Las moscas del pueblo

               Aún recuerdo cuando iba a pasar parte del verano al pueblo de mi madre. Allí nos juntábamos un buen montón de primos, de edades parecidas. La verdad es que nos lo pasábamos bien, viviendo aventuras que en la ciudad, donde cada unos de nosotros vivíamos, difícilmente podíamos disfrutar. Sólo había una cosa del pueblo que no me gustaba nada, las moscas. No es que hubiese una cantidad exagerada, pero sí las suficientes para tocarte las narices en algunos momentos del día.

               Yo no soy muy dada a la siesta, nunca me ha gustado hacerla y menos aún cuando tenía una edad en la que me era imposible estar quieta. Y sólo dormía cuando llegaba la noche y caía rendida de puro cansancio. Así que cuando los mayores estaban en el momento más deseado del día y cuando era imposible salir a la calle, porque el sol de medio día era capaz de freír al que se atreviese a asomar el morro por la puerta, nuestro divertimento era cazar moscas. Aprovechando que los adultos dormían, abríamos la cortina de canutillos, colocada en la puerta de la entrada, que protegía la casa de las molestas moscas y dábamos “free entry” a las mismas, que no se lo pensaban ni un segundo y volaban raudas y veloces hacia el interior de la casa. Pobrecitas, no sabían que iban a una muerte segura.

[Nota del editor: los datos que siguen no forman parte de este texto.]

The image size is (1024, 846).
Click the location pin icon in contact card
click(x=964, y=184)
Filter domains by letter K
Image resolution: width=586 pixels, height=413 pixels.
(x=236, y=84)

               Nuestra táctica era clara, no valía coger el mosquero, teníamos que cazarlas con la mano. Así que esperábamos a que alguna de ellas decidiera parase en cualquier lugar del mobiliario y una vez detectada, el que tenía la suerte de verla y estar cerca del objetivo, se acercaba sigilosamente con la mano entre abierta y en un movimiento apenas visible por el ojo humano, ¡Zas! Enganchaba a la mosca, cuando asustada o acojonada, intentaba levantar el vuelo. Muchas conseguían ser más rápidas que nosotros, pero la que se dormía en los laureles, quedaba atrapada en la mano. Esa mano que sin apretar, para evitar un asqueroso desastre, la lanzaba con toda la fuerza de la que era capaz contra el suelo. Y allí quedaba la mosca, patas arriba y con sus alas cada una apuntando a una dirección. Luego hacíamos recuento y el que había conseguido espachurrar mayor número de “voladoras”, era el ganador ese día de la caza de moscas del pueblo. Una vez terminado el concurso, ya nos encargábamos de hacer desaparecer el cuerpo del delito, prefiero omitir más detalles.

               Cuando se levantaban las madres de su relajada siesta, nunca se explicaban, cómo era posible que entrara tanta mosca a esas horas. Cosa que achacaban, a que como hacía mucho calor en la calle, encontraban siempre un hueco para colarse. Así que el resto de moscas, que osaban reírse de nosotros, eran exterminadas con el “Raid” antimoscas utilizado por nuestras queridas madres. Que se convertían así, en perfectas vengadoras involuntarias, de la atrevida burla que las moscas supervivientes proferían hacía sus hijos.

               Esta aventura, me ha venido a la cabeza, cuando esta tarde, estando viendo la televisión, una valiente mosca ha conseguido entrar en mi casa y se ha estado paseando durante una hora larga por delante del televisor. No tenía otro sitio por donde moverse, sólo encontraba una pequeña zona entre mis ojos y la “tele” para  revolotear alegre. ¡Ja! No sabía con quien se la estaba jugando. Así que una vez agotada mi paciencia, me he levantado del sofá y… tranquilos, he ido a por el “Raid” antimoscas.